Based on your response, I am not exactly sure how this can be scalable. Essentially, I need the directories - or folders within the S3 bucket - to be dynamic for each user that is associated with a particular company based on the domain in their email address (and the folder name will match their domain). As an example, a user with domain 'xyz' in their email address will have access only to the 'xyz' folder within the S3 bucket.

We are leaving it up to the clients to set up their own users for SFTP transfers, so we don't know who those users will be ahead of time, and they can also add/subtract users as time goes on. That is why I was hoping to rely on the IAM Role with the attached inline Policy to decide which users should have access to which folders based on the Transfer Family variables within the Policy.

So I guess the question now is, how can I make this scalable for our situation? It looks like one method is to utilize ${transfer:UserName}, but I really don't care about their username since I don't want each user to have their own folder; instead, I would just like all of the users within that company to have access to their own company folder and no other company's folder.

I hope this clarifies the problem that I am facing, and please let me know if there are any additional details that I can provide. Hopefully there is a sensible solution to this. Thanks again for all your help!

answered 13 days ago


Thank you for sharing additional details.

I would like to mention ${transfer:*} variables are not supported within policies attached to IAM Roles. Therefore, if you have them there, I would suggest you remove them as they won't be substituted. And as they are not substituted, S3 considers them as is which leads to Access Denied errors. Those variables are only applicable to Session Policies associated directly to the Transfer User or as part of their HomeDirectory configuration (Only ${transfer:Username} for this case).

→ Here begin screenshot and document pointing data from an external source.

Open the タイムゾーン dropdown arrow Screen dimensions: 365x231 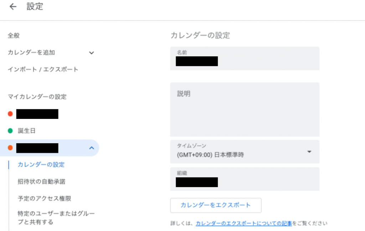coord(309,152)
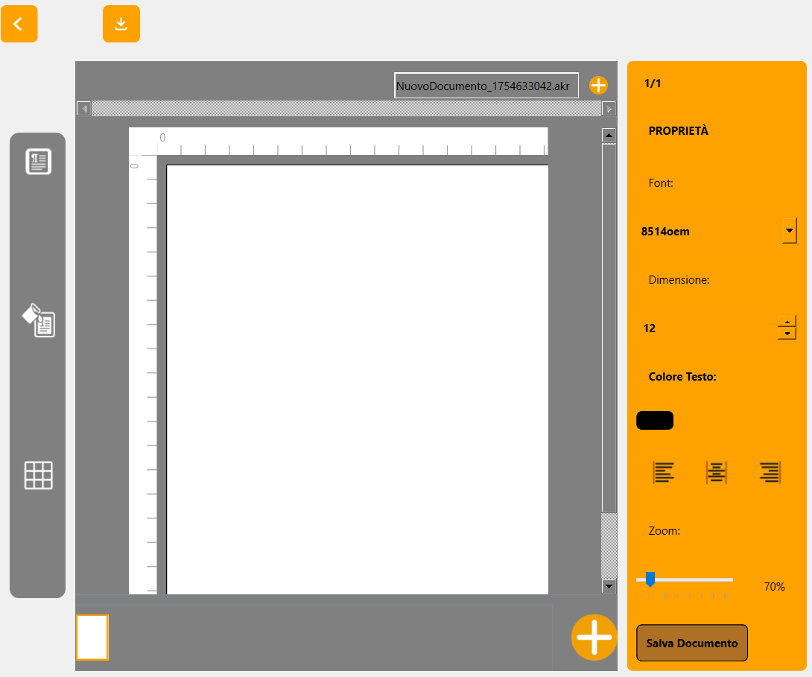Click the plus icon beside the filename
Screen dimensions: 812x677
point(598,85)
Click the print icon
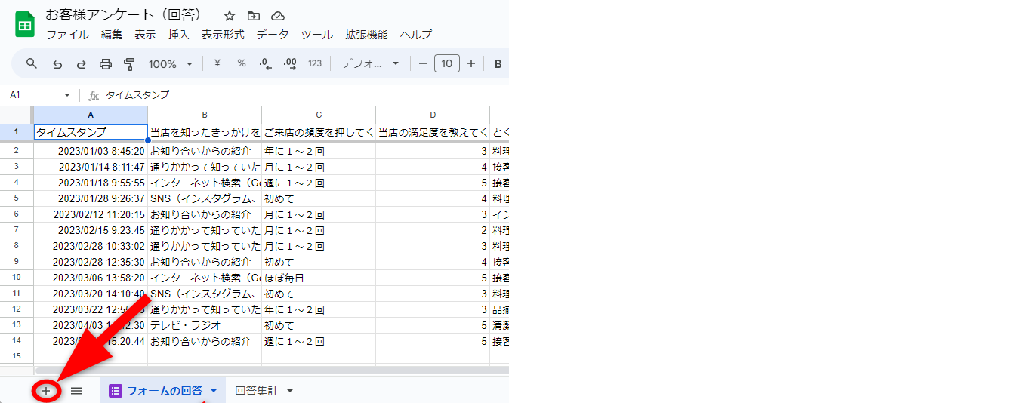This screenshot has height=415, width=1015. [106, 64]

To your use-case, the ask is to have some sort of dynamic mapping based on the UserName, specifically the domain section to a similar named prefix in S3. In this case, I would suggest the Logical Directories approach and eliminate Session Policy troubles. Please refer the following workflow -

  • Client connects to the server and Lambda eventually receives a request for the same.
  • Lambda performs the necessary authentication checks with Okta and then starts to build up the response back to the server. [Assuming authentication succeeded]
  • Within this response, you build the Logical Directory based off the domain within the Username section. Lambda should have access to the Username as it received authentication request. [Attaching a reference snippet below]
  • Server receives the User configuration and maps the User to the Logical Directory.

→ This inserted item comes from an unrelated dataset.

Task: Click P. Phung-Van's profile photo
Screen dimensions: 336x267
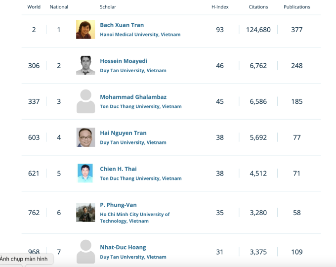Action: coord(85,213)
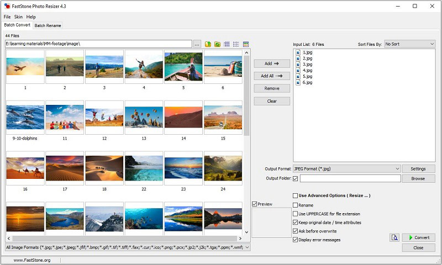
Task: Switch to details list view icon
Action: 227,44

Sample reference code snippet:

# parsing domain from Username
username = ''
domain = username.split('@')[-1]

# building logical directory structure
# e = Entry - represents what the client sees when they login 
# t = Target - represents the actual map in S3

e = '/' + domain  
t = '/bucket/' + domain
h = '[{"Entry":"' + e + '", "Target":"' + t + '"}]'

'[{"Entry":"/", "Target":"/bucket/"}]'

# Include h as HomeDirectoryDetails within User Configuration as part of response to the server

Considering permissions with above use-case, the IAM Role associated to the User would need permissions with explicitly defined resources i.e - actual bucket names and paths (Only the Access Policy section from this document). With Logical Directories in place, even if you define permissions for the entire bucket, the User would only have visibility for the Logical Directory defined.





Let me know if you have further questions.

-- Sagar

answered 13 days ago

Thanks again, Sagar! I will give your suggestion a try and get back to you. Please allow me a few days to respond, as I am currently out of the office. Your responses are greatly appreciated, and I will follow up in the near future with the outcome!

answered 11 days ago

Sagar, I haven't forgotten about this. I got pulled onto another project, so this one is on hold for the moment (hopefully not for too much longer). I will definitely circle back as soon as I can. Thank you!